=== EXCERPT PROVIDED ===
Table 3 (column 2) shows that items included in the dimensions of ‘information’ and ‘durables’ have the highest incidence of deprivations experienced in childhood. For instance, deprivation due to internet access, computer and TV depict incidences of deprivation of 80%, 78% and 62%. Also, children living in poor households are deprived of access to different durable goods, the highest incidence of these deprivations is due to the lack of a car (69%); followed by the access to a boiler (68%), a microwave (66%) or a tank at home (48%).
On the contrary, the dimension of ‘sanitation’ shows the deprivations with the lowest incidence rates, the items show an average percentage of 17. The poverty dimension of ‘services in the dwelling’ also shows low incidences for the items of fuel (21%) and roofing (27%), with the exception of overcrowding, i.e. 55% of children in Mexico aged 0 to 5 years live in overcrowded households, with three or more persons per room.
There are also several deprivations identified at the individual level, that refer to the non-accomplishment of the specific rights of children. We found that ‘healthcare’ deprivation in childhood is the highest incidence regarding the child-specific indicators, about 75% of children in Mexico between 0 and 5 years were not enrolled to a formal health system in 2015, however, the incidence of deprivation in access to vaccination was lower than healthcare deprivation, of 32%.
Additionally, ‘nutrition’ is one of the relevant dimensions at the individual level, because it reflects that children have had sufficient and adequate food since they are born. In Mexico, low height for age (-1sd) is still a big problem, 43% of children are deprived due to this condition and weight for age (-1sd) presents a lesser deprivation, of 24%.
Also, we may appreciate that the dimension of ‘child development’ is composed of indicators concerning to the access to information and recreation at home. Then, we found that half of the children in Mexico are deprived due to the lack of children’s books at home (57%) and they are also experiencing deprivation because of the lack of reading at home (40%). In contrast, there is a relatively low incidence in deprivation, which is due to the lack of toys and play with parents at home (16%).
=== SOURCE MATERIAL ===
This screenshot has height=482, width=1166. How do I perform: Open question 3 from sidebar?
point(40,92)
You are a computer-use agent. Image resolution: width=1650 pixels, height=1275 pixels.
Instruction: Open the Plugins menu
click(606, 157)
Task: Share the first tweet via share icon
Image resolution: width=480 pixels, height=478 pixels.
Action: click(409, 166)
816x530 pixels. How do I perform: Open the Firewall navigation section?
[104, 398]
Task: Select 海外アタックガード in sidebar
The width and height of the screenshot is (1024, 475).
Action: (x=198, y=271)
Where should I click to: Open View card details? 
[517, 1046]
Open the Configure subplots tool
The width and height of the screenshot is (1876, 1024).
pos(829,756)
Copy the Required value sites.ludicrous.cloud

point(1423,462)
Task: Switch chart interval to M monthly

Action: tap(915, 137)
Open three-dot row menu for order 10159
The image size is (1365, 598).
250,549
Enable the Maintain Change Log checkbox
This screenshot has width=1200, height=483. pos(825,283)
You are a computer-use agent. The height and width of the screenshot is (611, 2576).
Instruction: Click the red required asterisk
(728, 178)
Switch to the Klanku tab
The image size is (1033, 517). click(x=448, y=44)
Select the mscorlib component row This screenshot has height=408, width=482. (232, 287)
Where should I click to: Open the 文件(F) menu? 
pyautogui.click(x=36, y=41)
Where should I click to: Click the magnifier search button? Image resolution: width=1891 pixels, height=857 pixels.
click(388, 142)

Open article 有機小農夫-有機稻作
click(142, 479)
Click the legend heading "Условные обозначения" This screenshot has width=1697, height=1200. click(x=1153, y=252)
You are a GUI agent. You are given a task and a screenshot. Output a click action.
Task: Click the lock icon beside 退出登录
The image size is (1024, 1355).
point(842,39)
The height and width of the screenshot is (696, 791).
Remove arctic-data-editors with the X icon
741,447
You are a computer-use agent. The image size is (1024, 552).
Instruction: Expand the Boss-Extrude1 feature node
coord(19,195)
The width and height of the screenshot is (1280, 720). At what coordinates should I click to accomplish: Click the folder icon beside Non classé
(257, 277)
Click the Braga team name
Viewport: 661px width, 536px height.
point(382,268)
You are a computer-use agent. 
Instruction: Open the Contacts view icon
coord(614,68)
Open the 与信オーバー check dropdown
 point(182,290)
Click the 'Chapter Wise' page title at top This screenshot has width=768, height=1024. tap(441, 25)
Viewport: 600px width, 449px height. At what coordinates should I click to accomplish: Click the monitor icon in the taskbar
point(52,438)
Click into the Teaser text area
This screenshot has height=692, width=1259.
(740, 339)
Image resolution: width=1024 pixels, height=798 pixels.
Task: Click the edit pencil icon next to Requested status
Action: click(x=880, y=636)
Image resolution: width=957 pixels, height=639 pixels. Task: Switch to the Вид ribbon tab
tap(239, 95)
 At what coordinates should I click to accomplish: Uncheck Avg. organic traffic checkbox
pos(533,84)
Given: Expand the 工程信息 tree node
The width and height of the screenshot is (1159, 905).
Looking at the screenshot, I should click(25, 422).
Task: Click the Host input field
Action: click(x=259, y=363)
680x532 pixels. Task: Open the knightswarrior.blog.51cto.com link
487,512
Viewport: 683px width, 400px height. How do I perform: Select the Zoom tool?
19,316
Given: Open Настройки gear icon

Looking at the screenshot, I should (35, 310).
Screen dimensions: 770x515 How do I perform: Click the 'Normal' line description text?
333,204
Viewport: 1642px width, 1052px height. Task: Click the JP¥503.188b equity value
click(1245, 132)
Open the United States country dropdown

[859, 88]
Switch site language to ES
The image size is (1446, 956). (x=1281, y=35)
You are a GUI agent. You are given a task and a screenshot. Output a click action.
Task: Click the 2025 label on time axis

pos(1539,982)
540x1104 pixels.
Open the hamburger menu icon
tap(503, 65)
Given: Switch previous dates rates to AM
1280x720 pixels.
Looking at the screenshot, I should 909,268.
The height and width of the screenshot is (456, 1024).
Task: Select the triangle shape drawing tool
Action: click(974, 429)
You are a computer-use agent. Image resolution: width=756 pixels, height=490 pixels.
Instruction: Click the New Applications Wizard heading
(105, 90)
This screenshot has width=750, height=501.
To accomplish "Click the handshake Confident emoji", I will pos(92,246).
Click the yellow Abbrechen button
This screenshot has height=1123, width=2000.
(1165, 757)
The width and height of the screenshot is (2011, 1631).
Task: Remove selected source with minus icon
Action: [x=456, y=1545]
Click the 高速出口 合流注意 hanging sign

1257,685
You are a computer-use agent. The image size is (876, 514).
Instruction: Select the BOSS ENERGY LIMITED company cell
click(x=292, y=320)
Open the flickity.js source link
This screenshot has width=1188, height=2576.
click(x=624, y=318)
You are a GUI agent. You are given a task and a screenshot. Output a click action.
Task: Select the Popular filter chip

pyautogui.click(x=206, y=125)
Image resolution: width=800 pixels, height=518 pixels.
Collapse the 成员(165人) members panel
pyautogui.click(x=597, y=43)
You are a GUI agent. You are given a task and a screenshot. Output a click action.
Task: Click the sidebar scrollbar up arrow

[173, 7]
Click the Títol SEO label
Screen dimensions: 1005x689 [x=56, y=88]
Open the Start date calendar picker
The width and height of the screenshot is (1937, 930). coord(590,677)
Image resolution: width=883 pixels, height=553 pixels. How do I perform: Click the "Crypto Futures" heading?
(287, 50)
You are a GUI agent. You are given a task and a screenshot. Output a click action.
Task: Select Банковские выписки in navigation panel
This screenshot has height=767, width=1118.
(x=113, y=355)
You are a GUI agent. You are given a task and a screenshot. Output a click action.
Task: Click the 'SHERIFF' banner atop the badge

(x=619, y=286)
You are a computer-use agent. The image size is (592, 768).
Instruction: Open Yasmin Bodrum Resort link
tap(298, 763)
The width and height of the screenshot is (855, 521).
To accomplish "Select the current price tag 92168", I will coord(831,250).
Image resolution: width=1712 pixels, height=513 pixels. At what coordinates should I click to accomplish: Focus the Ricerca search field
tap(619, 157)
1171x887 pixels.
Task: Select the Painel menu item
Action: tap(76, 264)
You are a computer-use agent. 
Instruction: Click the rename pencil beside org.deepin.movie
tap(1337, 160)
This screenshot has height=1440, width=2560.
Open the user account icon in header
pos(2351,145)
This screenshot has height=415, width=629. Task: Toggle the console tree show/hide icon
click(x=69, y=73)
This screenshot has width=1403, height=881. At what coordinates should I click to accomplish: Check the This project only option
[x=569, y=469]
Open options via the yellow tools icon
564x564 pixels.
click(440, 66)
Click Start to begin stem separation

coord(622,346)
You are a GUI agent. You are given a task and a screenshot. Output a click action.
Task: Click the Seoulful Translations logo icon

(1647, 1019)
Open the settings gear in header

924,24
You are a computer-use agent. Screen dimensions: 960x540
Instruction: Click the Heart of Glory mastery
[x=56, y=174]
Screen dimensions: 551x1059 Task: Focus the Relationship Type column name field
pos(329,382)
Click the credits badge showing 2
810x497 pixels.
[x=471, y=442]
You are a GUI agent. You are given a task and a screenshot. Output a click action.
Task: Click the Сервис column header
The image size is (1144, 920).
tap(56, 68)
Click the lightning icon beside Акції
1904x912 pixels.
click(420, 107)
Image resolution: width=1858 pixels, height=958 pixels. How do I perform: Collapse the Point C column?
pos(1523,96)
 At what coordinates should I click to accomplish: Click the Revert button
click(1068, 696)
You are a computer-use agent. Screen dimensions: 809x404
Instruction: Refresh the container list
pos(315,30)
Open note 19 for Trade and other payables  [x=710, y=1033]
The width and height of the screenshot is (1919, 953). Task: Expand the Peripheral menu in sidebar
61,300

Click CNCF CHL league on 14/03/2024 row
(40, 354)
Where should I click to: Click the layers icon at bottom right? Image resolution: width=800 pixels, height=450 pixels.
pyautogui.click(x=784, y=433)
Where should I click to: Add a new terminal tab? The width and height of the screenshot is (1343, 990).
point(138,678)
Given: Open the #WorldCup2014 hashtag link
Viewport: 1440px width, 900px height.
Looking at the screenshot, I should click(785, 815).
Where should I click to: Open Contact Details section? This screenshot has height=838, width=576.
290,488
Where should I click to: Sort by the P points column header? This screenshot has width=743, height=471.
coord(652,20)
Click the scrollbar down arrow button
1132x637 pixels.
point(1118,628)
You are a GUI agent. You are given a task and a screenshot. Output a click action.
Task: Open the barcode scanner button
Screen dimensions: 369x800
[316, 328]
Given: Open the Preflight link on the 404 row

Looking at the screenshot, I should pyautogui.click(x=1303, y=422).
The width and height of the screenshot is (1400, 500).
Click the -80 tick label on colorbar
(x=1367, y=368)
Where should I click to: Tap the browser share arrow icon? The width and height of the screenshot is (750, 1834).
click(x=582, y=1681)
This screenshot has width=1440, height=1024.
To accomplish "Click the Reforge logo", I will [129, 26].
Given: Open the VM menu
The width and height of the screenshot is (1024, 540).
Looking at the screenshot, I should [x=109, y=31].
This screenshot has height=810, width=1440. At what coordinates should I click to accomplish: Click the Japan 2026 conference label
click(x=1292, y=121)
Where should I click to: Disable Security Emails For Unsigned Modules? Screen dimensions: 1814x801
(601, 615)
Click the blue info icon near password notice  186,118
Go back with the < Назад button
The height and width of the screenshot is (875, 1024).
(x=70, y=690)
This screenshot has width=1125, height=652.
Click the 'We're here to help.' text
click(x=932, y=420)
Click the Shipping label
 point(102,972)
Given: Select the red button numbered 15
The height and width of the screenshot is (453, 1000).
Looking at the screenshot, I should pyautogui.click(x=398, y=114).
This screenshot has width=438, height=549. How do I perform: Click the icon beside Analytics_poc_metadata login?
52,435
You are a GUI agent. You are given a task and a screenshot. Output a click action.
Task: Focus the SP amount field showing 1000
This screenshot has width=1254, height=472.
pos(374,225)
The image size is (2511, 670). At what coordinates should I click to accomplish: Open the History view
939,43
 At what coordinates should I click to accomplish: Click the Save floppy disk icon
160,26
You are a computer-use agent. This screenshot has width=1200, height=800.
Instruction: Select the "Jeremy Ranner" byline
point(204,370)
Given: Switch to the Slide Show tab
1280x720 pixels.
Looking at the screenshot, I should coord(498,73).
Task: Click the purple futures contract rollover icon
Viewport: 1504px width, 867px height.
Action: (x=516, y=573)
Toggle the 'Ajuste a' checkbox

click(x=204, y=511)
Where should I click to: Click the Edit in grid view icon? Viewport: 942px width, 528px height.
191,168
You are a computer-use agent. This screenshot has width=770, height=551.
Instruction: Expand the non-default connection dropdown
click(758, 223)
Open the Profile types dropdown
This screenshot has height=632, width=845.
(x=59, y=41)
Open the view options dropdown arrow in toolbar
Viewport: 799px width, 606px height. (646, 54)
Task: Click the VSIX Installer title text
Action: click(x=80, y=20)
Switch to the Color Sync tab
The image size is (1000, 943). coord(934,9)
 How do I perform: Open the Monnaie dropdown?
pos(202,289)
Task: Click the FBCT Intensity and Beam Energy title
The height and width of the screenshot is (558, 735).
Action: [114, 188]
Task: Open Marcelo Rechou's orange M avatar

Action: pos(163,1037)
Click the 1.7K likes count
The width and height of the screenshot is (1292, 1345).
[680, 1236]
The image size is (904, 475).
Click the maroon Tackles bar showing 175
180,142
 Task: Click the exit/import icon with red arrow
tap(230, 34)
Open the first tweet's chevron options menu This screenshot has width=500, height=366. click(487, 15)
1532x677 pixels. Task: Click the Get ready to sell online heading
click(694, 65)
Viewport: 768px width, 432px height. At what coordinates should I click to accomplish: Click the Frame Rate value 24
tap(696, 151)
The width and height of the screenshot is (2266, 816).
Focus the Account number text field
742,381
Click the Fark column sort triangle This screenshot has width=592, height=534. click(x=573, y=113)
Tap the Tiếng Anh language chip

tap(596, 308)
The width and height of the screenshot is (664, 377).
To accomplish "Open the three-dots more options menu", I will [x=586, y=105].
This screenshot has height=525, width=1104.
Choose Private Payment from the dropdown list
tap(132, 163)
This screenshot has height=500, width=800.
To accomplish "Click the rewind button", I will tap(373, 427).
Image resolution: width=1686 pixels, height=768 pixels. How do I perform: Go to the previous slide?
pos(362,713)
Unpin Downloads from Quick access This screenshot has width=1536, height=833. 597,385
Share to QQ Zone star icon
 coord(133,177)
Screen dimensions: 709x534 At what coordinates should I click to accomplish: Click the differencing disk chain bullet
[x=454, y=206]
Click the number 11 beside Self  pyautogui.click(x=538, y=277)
===
From the excerpt on child deprivation in Mexico, list every term that the excerpt explicitly calls a dimension.

- information
- durables
- sanitation
- services in the dwelling
- nutrition
- child development